As the ranking member on the House Environment Committee, I’ve witnessed several proposals over the last few years – in the form of legislation and proposed rules by state agencies – that I call “head scratchers.” These are issues that just make you wonder who’s running the show over in Olympia.
Like the time a bill was introduced to create an “engine fee” based on the size of your engine. Or the “TV tax” bill that punished consumers with large television screens. Or the “mileage tax” levied on high-mileage drivers.
These are oftentimes the issues brought up to me by folks at the grocery store back home or at the 4-H meeting. And the conversations around these issues usually include a lot of eye-rolling, frustrated questioning, and some choice, colorful words for the sponsors of the bills back in Olympia.

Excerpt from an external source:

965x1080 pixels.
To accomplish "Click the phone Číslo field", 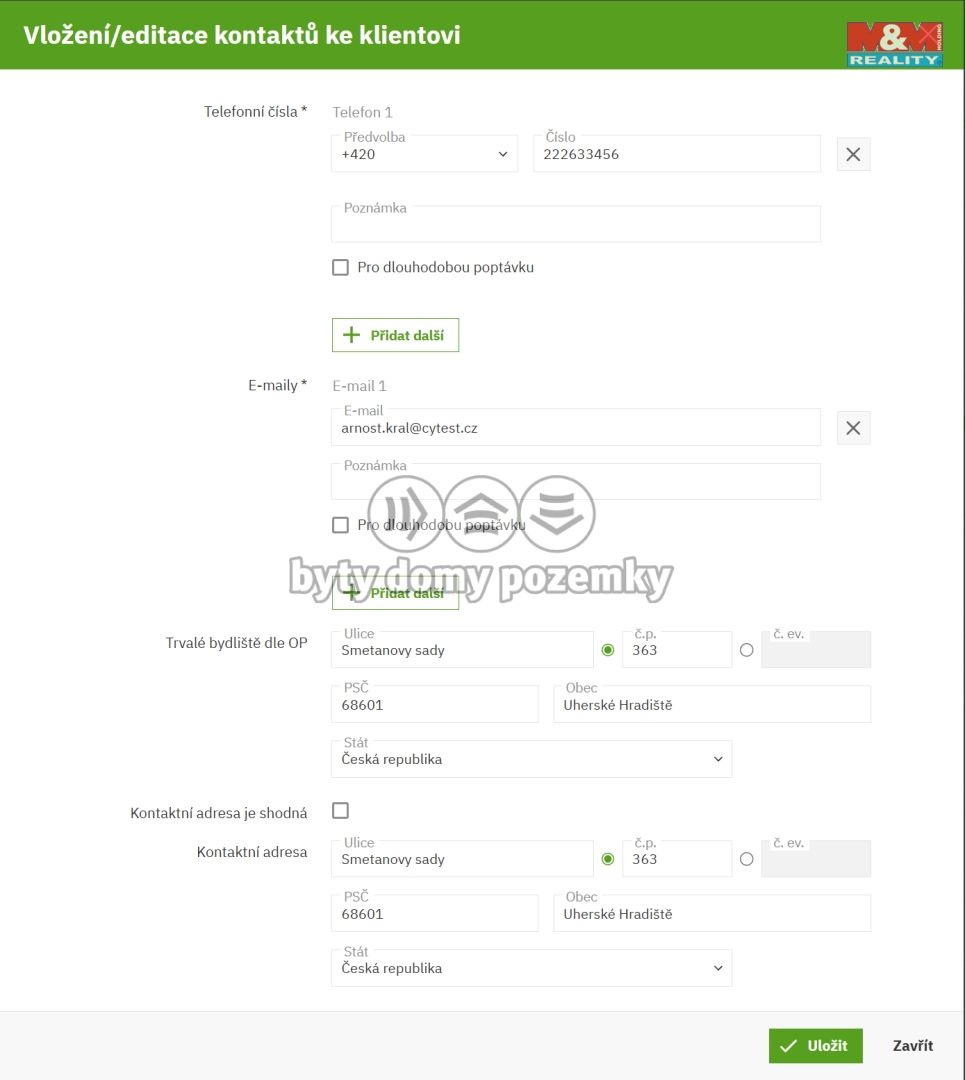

Well, folks. It’s time to add another one to the list: the Department of Ecology’s (DOE) “fish consumption survey.”
Currently, our state’s water quality standards are determined by a formula that includes information based on how much fish the average person in this state consumes. However, DOE is now proposing a ten-fold increase to this standard by basing it on the highest end of the fish-eating spectrum (Native Americans, Asian-Pacific Islanders, and some Russian groups) which represents less than 10 percent of the state population.
When I asked a DOE official to see the fish consumption studies that showed these specific numbers, I was told I couldn’t see them. In fact, the DOE official hadn’t seen much of the information as it is proprietary to the tribes.

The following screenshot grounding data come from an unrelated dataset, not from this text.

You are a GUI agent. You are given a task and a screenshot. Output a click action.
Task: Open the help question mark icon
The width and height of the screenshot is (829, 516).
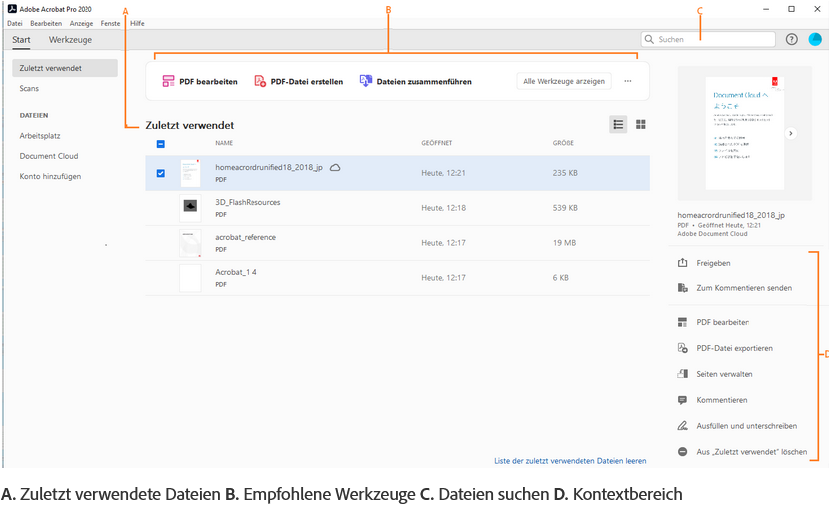click(x=792, y=39)
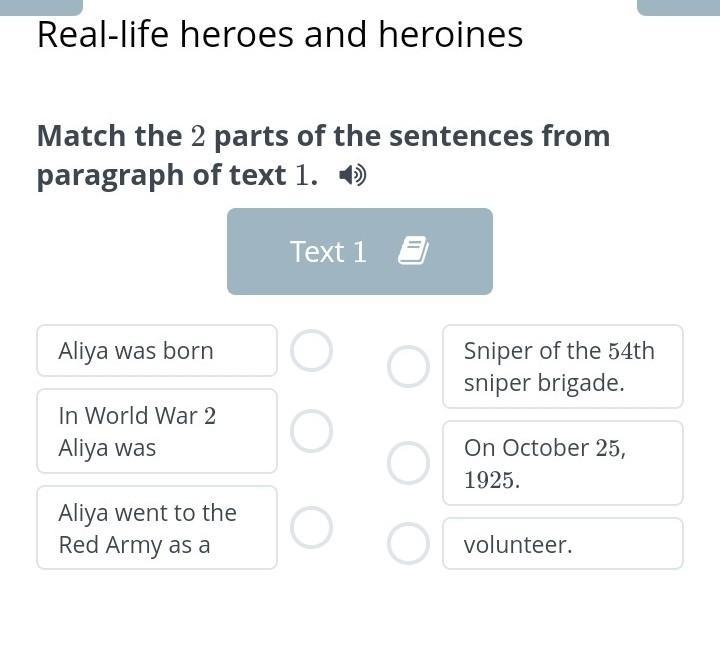Click 'Real-life heroes and heroines' heading

click(x=280, y=34)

When I questioned further about our current measuring system of “parts-per-billion,” I was told that because of this proposed change, we could very well be in the “parts-per-trillion” range. Let me say that again: parts-per-trillion – with a “T.”
Why is this important to you and me? Our state’s water quality standards impact everything from logging, mining, agriculture, and road building, to recreational activities, manufacturing and small businesses. They also affect local governments and their water, sewer and storm water systems. Any change in the formula that governs these standards has huge implications for Washington citizens.
Doesn’t it stand to reason that such an impactful decision be based on a data set beyond that which represents less than 10 percent of our population? Shouldn’t that information be readily available to both the unelected bureaucrats proposing the rules and the elected officials responsible for overseeing the agency? In my mind, absolutely!
I’ll be hounding DOE for more information and working with our legal staff to bring accountability and common sense to these proposals. In the meantime, let the eye-rolling and the head scratching begin.
Editor’s Note: Rep. Shelly Short, R-Addy, is the ranking member on the House Environment Committee. She is also the assistant ranking member on the House Technology, Energy and Communications Committee.